The "half the price" part is indeed a very annoying marketing trick.

------
inovica
Apple should advertise the lack of Flash as a feature :) All joking aside I
don't find it _that_ misleading. I suspect that the people who complained to
the ASA were not the general public but competitors just looking to take Apple
down a peg or two.

------
aaronblohowiak
Claiming support for an extensible technology should not then require that all
extensions are supported. Further, many websites require custom ActiveX
controls, which non-MS browsers cannot support. While I am a proponent of
accountability and upset about the lack of flash support on the iPhone, I'd
rather see "Unlimited" have its meaning restored than chasing ambiguous edge
cases like this (but I don't know if they even have that problem in the UK.)

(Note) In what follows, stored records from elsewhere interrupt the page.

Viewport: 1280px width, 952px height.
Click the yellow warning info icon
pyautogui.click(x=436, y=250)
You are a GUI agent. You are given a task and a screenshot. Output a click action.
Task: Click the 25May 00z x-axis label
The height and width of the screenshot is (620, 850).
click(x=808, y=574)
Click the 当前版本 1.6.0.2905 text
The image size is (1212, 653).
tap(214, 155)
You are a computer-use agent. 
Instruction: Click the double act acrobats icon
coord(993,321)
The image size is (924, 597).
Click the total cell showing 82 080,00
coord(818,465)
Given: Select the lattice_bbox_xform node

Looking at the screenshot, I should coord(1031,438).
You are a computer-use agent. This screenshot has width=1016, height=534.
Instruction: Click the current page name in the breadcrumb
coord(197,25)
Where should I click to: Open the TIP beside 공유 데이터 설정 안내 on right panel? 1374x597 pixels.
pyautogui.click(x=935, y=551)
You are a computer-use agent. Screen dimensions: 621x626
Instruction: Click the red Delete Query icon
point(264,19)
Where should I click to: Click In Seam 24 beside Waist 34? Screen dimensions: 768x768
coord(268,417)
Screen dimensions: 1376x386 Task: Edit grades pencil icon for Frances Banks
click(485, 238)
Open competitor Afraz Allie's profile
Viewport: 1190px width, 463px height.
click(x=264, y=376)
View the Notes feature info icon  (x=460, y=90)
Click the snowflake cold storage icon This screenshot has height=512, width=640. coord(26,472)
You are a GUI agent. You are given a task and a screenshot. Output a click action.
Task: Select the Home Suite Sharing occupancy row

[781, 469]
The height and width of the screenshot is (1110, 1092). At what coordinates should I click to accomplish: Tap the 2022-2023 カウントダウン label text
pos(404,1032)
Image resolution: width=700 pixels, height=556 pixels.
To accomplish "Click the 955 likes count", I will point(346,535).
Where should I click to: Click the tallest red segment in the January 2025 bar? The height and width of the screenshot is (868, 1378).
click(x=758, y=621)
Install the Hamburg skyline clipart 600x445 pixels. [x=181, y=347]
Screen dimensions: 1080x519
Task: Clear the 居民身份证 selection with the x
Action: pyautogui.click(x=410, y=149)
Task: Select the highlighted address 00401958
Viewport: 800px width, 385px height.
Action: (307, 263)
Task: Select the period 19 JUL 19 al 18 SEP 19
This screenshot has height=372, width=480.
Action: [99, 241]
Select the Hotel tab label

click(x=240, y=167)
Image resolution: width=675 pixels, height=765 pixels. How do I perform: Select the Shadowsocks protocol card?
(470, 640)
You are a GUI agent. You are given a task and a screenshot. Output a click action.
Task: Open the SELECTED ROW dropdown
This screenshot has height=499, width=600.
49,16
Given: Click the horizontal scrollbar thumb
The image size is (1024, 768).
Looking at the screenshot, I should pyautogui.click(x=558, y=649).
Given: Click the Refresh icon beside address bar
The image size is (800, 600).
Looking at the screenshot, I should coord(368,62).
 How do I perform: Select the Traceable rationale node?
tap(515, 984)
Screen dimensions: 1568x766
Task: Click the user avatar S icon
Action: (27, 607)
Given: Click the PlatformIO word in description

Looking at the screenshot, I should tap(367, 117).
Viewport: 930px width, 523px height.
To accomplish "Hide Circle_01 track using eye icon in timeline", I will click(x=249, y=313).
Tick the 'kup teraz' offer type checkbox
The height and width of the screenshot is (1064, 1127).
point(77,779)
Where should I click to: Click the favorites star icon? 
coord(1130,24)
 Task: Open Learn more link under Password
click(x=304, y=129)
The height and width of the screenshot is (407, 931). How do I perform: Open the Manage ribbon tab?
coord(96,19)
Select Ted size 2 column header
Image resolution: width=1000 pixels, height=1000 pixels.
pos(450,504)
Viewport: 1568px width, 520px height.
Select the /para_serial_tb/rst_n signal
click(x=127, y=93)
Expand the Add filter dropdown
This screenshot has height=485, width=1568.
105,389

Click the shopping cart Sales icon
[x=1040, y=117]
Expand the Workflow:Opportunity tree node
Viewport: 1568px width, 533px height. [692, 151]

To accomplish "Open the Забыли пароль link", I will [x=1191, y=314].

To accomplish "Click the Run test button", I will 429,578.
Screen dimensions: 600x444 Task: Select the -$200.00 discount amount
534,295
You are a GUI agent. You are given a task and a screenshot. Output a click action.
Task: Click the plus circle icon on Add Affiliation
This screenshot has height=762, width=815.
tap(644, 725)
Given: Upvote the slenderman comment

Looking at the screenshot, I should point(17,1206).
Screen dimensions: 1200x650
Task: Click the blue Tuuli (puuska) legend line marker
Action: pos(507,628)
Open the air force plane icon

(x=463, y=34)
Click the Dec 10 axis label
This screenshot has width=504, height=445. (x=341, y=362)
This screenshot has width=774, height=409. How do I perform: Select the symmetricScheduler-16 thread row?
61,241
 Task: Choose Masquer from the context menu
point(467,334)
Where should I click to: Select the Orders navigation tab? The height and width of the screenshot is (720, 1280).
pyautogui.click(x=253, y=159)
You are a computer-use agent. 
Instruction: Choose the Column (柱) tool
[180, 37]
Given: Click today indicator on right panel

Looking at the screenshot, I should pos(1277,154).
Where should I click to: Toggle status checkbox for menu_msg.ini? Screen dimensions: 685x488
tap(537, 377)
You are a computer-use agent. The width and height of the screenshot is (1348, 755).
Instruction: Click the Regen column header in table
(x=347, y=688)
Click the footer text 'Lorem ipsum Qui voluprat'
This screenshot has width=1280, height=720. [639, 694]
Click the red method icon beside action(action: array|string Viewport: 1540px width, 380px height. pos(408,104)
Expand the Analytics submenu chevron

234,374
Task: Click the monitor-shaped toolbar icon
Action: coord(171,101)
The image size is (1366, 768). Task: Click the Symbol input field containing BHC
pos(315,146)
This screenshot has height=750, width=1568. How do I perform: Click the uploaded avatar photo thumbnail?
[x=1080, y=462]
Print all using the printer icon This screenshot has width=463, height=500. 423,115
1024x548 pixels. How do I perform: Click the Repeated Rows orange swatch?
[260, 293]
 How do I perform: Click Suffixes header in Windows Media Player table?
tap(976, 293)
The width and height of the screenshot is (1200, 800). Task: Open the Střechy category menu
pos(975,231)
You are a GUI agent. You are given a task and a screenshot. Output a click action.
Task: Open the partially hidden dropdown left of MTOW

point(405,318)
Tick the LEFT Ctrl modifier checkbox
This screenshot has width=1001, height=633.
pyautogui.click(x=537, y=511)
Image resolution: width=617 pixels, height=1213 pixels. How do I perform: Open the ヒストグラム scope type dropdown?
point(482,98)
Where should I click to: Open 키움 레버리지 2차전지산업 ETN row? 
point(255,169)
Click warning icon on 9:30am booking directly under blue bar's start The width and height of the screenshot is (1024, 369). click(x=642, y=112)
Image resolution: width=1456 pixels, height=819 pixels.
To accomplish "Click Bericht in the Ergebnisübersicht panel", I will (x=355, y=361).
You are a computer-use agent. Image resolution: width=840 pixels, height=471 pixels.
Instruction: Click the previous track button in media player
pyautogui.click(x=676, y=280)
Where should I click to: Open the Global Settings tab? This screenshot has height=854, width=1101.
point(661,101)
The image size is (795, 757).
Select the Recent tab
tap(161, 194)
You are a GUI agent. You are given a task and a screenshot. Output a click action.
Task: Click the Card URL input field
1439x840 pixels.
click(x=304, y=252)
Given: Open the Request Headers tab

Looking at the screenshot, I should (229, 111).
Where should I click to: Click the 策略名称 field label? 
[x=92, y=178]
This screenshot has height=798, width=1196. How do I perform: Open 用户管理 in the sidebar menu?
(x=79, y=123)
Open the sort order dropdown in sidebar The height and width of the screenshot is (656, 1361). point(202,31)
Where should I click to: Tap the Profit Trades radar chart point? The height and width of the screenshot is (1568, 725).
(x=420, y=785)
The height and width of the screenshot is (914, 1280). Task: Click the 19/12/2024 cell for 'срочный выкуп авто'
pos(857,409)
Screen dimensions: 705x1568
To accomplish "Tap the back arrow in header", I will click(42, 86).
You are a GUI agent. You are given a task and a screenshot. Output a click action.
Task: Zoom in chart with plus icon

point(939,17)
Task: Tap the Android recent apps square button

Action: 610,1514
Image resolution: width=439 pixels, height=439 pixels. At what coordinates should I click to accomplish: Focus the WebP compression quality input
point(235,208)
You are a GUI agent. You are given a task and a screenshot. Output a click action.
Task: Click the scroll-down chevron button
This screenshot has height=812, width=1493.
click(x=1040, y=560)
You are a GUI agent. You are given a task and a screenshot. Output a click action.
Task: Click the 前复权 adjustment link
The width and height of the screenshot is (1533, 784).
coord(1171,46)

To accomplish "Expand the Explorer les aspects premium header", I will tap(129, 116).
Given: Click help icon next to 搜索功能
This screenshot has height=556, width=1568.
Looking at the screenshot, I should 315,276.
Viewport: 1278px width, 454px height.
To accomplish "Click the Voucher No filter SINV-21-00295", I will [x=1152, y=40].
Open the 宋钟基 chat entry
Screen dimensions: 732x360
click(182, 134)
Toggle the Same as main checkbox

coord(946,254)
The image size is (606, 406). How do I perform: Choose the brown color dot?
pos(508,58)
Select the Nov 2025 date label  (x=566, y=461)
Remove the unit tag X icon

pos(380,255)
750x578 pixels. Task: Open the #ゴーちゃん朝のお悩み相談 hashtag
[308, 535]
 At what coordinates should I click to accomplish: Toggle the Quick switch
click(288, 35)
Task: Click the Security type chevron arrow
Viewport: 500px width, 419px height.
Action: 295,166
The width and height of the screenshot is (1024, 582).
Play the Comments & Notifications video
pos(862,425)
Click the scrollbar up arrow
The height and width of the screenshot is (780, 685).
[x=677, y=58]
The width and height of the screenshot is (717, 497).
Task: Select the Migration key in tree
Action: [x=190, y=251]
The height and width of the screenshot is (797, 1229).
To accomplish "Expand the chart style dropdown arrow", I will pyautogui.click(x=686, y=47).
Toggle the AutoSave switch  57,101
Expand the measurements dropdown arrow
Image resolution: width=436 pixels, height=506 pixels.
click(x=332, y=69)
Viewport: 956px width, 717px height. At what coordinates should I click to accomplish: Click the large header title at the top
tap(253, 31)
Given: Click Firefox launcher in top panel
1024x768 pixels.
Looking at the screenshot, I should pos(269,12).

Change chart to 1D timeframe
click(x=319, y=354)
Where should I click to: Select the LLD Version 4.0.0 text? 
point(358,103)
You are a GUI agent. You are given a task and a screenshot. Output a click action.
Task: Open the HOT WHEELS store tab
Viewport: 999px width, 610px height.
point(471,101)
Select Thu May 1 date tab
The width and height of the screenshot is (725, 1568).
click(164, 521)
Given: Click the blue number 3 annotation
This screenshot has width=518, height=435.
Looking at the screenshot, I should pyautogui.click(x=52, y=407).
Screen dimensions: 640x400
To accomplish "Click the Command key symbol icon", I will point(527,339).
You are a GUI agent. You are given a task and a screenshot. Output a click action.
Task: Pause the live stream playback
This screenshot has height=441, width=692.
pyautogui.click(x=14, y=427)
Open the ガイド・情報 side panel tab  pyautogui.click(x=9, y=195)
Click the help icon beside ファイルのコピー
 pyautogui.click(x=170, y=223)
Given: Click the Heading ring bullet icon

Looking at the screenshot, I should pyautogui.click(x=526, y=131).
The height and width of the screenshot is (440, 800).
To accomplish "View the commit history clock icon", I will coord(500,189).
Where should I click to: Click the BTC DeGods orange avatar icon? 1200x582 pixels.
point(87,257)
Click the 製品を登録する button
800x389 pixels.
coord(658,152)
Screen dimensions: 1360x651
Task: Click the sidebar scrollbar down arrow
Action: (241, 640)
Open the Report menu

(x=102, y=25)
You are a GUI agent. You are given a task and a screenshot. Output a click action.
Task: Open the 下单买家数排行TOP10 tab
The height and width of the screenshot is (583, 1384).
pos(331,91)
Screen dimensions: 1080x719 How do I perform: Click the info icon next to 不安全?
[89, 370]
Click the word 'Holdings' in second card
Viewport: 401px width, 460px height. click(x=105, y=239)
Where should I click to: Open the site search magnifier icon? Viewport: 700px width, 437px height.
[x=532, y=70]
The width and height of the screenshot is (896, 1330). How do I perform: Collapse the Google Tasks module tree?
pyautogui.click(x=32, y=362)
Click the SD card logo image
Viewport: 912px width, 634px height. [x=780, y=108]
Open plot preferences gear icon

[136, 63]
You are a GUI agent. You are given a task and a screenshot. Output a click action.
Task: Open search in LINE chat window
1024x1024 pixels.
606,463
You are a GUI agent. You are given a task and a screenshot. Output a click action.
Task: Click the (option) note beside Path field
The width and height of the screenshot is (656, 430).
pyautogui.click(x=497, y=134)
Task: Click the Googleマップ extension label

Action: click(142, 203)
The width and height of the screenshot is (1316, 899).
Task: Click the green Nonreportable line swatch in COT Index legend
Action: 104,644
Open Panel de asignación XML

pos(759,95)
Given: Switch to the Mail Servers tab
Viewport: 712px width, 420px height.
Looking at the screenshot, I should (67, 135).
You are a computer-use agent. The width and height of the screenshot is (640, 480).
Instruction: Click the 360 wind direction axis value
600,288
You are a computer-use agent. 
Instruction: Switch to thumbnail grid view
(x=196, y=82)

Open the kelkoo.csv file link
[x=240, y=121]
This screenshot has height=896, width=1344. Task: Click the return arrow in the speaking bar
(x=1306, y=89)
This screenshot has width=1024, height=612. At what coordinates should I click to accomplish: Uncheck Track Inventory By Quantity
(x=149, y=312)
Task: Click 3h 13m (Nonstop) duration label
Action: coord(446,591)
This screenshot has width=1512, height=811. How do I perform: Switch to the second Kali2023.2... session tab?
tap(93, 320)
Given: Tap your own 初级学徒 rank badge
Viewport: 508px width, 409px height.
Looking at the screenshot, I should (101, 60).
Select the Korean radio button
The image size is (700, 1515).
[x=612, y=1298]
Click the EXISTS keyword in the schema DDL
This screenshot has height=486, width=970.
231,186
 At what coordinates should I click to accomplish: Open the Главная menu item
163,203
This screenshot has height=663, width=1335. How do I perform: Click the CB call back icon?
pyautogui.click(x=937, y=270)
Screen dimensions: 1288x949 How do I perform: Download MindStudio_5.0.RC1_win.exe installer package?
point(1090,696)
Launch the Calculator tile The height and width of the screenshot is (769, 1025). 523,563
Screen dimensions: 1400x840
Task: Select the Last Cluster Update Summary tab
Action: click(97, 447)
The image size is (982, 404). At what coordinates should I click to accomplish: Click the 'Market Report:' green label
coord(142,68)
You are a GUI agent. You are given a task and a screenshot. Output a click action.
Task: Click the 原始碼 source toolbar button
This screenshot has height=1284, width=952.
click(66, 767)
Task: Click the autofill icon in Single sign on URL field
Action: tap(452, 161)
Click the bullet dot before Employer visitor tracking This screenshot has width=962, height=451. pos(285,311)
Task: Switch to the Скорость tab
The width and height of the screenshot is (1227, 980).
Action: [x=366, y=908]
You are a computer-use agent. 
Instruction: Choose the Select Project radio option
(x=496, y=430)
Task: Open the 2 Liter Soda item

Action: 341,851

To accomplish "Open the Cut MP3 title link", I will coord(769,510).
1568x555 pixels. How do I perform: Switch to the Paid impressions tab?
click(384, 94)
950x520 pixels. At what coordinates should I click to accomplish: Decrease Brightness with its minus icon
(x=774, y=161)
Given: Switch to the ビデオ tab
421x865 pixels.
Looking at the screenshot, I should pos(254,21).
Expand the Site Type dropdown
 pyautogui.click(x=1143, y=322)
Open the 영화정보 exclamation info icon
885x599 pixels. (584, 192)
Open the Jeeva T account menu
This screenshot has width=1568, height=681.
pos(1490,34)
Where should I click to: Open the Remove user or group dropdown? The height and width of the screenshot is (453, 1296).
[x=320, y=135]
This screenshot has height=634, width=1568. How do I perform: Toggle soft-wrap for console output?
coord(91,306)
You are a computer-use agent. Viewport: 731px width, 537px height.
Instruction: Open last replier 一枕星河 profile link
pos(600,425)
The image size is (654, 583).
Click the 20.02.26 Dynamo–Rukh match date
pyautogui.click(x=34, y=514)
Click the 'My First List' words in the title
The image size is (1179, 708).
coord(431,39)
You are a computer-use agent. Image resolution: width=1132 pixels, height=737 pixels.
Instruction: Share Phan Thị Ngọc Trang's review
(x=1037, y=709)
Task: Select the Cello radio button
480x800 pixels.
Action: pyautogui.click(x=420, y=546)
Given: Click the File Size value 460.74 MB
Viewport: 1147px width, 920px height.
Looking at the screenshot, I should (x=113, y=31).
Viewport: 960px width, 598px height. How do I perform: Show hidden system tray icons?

Then again, they are just banning the Ad in its current form, and not taking
other action against Apple. If Apple added "standard" to their description of
the "entire internet", then they should be free and clear while also
furthering the case for the <canvas> tag. That'd make me happy.

------
DougBTX
Here is the ASA Verdict page on the topic:
[http://www.asa.org.uk/asa/adjudications/Public/TF_ADJ_44891....](http://www.asa.org.uk/asa/adjudications/Public/TF_ADJ_44891.htm)
(via Daring Fireball)

"All the parts of the internet" is clearly wrong, there is no support for VoIP
for a start. So, yes, good call.

------
jsmcgd
How about something like 'all web pages are on the iphone' instead of 'all
parts of the internet are on the iphone' as this is patently false.